• ENTRIES:
****************
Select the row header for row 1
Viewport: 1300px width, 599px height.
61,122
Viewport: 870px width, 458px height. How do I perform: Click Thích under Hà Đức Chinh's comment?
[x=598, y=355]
****************
• DO THIS:
Write out all of these lines again, shifting every coordinate by adding 80 to each of its numbers. Leave all other lines and numbers as they are.

• SOLUTION:
Select the row header for row 1
Viewport: 1300px width, 599px height.
141,202
Viewport: 870px width, 458px height. How do I perform: Click Thích under Hà Đức Chinh's comment?
[x=678, y=435]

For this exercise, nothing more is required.